S&S Distributing Devil's Due Comics

Simon & Schuster is now handling sales and distribution worldwide to the bookstore market for Devil's Due Comics.

Devil's Due Comics, Chicago, Ill., publishes in an array of genres and has a mix of creator-owned and licensed products. Titles include the recently announced Trailer Park Boys comic book license (based on the hit TV series), Josh Blaylock's supernatural action series Mercy Sparx and historical graphic novel Operation Nemesis: A Story of Genocide and Revenge, based on a true story, and K. Lynn Smith's YA supernatural Western, Plume.


Media and Movies

Media Heat: Cecily Strong on the Tonight Show

Tomorrow:
Tonight Show: Cecily Strong, author of This Will All Be Over Soon: A Memoir (‎Simon & Schuster, $28, ‎9781982168315).


Movies: Chariot

Joseph Kosinski (Top Gun: Maverick, Tron: Legacy) will direct Chariot, based on the graphic novel written by comic book creator/screenwriter Bryan Edward Hill (American Carnage, Bitter Root), drawn by Priscilla Petraites (Rat Queens) and edited by Axel Alonso, CCO of Artists, Writers and Artisans (AWA), the Wrap reported. Julian Meiojas is writing the script

Shawn Levy and Dan Cohen are producing with Kosinski via Levy's 21 Laps. The executive producer is AWA's Zach Studin. Chariot "marks the first project for recently formed AWA Studios, the film and TV arm of the publisher," the Wrap noted. Rebecca Cho is overseeing for Warner Brothers.



Books & Authors

Book Review

Review: Clark and Division

Clark and Division by Naomi Hirahara (Soho Crime, $27.95 hardcover, 312p., 9781641292498, August 3, 2021)

The incarceration of 120,000 Americans of Japanese ancestry during World War II is undoubtedly one of the most egregious episodes in 20th-century U.S. history. Third-generation Japanese American Naomi Hirahara carves a little-known sliver from that grievous experience and layers it with mystery to create her provocative novel Clark and Division.

→ Assigned task 1: Translate this sentence from the Devil's Due Comics item into Spanish: "Simon & Schuster is now handling sales and distribution worldwide to the bookstore market for Devil's Due Comics."
→ Assigned task 2: Using the Chariot item, explain in one to three sentences why the film matters to AWA Studios.
→ Assigned task 3: Proceed with the Clark and Division review from its last sentence.

→ Stored data:
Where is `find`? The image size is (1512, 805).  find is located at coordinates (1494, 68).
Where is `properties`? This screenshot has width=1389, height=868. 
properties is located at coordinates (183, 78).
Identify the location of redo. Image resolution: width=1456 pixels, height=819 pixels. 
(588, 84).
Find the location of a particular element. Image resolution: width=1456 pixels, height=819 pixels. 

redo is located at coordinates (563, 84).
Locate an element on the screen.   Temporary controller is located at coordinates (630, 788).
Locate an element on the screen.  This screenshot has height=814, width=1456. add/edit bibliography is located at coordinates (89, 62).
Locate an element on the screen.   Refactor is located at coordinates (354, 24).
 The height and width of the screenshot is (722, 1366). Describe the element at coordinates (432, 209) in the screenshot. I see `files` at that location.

→ Task response 1: Simon & Schuster se encarga ahora de las ventas y la distribución a nivel mundial para el mercado de librerías de Devil's Due Comics.

→ Task response 2: Chariot is the first project for AWA Studios. AWA Studios is the recently formed film and TV arm of the publisher, Artists, Writers and Artisans.

→ Task response 3:
The War Relocation Authority eventually began releasing young adults to relocate in small numbers in such cities as Chicago, Denver and New York--because they were forbidden to return to their West Coast homes. In September 1943, Rose Ito was the first in her family to be discharged from Manzanar to resettle in Chicago. Her parents and younger sister, Aki, apply to follow her in the spring, although the official government literature states, "Don't bunch up in numbers more than three." Aki wonders about their quartet being "too many," but tragically, Rose is killed on the tracks of Chicago's Clark and Division subway station the night before the family's reunion. Her death is ruled a suicide, but "Rose wouldn't do that," Aki insists. She's convinced she knew her beloved, feisty, determined sister best, but is shocked when the coroner reports that Rose had had a recent abortion. Aki's doubts and questions immediately multiply; her stubborn streak is emboldened as she chases down Rose's roommates, friends, any acquaintances willing to talk. What Aki uncovers couldn't be more timely--anti-Asian racism and violence, illegal medicine, mob control, dirty cops.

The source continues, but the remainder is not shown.